The lunch they serve is Korean, and my son refused to eat it. He didn’t even like sitting next to the Korean kids after lunch because he said the way they smelled gave him a headache (little stinker, but really . . . poor kid).
There is no playground and not enough physical activity. This is hard for little bodies with lots of energy. My son was often in trouble, which only made it worse for him. Incidentally, my son has a summer birthday (he’ll be 6 this June) and could have gone to kindergarten; but I held him back hoping it would help him mature and be ahead of the game for next year. So he was definitely ready for a school environment, just not the environment CRADA offered.
There are very few English books, and often curriculum materials come in late so the teachers are forced to come up with their own material. Last I heard, they were understaffed, and at least one class was left without a teacher so other staff was just filling in all day. Of course CRADA will deny this vehemently, but my friend who told me used to work there and still keeps in touch with other teachers.
The admin is very secretive and weird–this drove me NUTS. They don’t like you to visit, and it’s hard to ever get a straight answer out of anyone. When I was considering pulling my son several months ago, I wrote something in his little notebook. His teacher emailed me from her personal email account, but said she could have been FIRED for doing so. Teachers are not allowed to call parents without a Korean admin person in the room–they don’t even have access to the children’s personal information. When I ultimately pulled my son after talking with one of the admin people, they didn’t even tell his teacher. She didn’t know he wasn’t coming back until I emailed her.
My friend (the one who used to work there) said the American teachers are treated really poorly. She also said American kids are used as marketing tools to get the Koreans to pay more.
I just found out from a neighbor that it is illegal for CRADA to accept our payment in dollars. They will ask you to pay in cash monthly for tuition. This is because none of it is reported. Perhaps other schools in Korea do this too, I’m not sure. The really legit schools will have you pay at a bank or something.
CRADA has a pretty good reputation among military families here; and like I said, it might be a great place for some. As for me, I think they’re corrupt and dishonest with the families–all to boost their image and make more money.

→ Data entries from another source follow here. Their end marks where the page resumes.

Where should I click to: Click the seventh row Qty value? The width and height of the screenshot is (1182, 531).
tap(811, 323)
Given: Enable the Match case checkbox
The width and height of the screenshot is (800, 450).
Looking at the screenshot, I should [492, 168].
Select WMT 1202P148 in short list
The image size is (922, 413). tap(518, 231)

What it boils down to is the administration. I REALLY don’t like how they run things. I think it’s a toxic environment. The director (Rana) is horrible to the teachers–makes all kinds of promises to lure them into a contract, then doesn’t deliver. After my son started, I realized two girls from our church were teachers there. One of them quit after only a month or so, and she is the one who clued me in to how the school is run. When she was ‘released’ from her contract (because they can’t legally fire you with the visa, I guess), she had to really fight to get what was rightfully hers (unpaid salary, deposit on the housing). As if that wasn’t enough, Rana wasn’t going to sign the proper paperwork allowing her to find another job. So here was this poor 20-something year old American girl, stuck in Korea, without a job, without pay, without housing, and with a director who wasn’t cooperating to help her move on. It was ridiculous.
If I had it to do all over again, I would NOT have put him in CRADA.”

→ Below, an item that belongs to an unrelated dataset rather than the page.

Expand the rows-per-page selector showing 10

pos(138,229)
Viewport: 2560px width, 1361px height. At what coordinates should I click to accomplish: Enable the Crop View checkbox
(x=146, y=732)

For all you parents looking for a preschool that suits your kids, we’re hoping to add a little something to aid in your search. Parents of children who attend various preschools here in Korea have filled out a series of questions about the schools for the benefit of the rest of us. We welcome more than one voice on each school since everyone has a different experience, so please feel free to add in your two cents in the comments.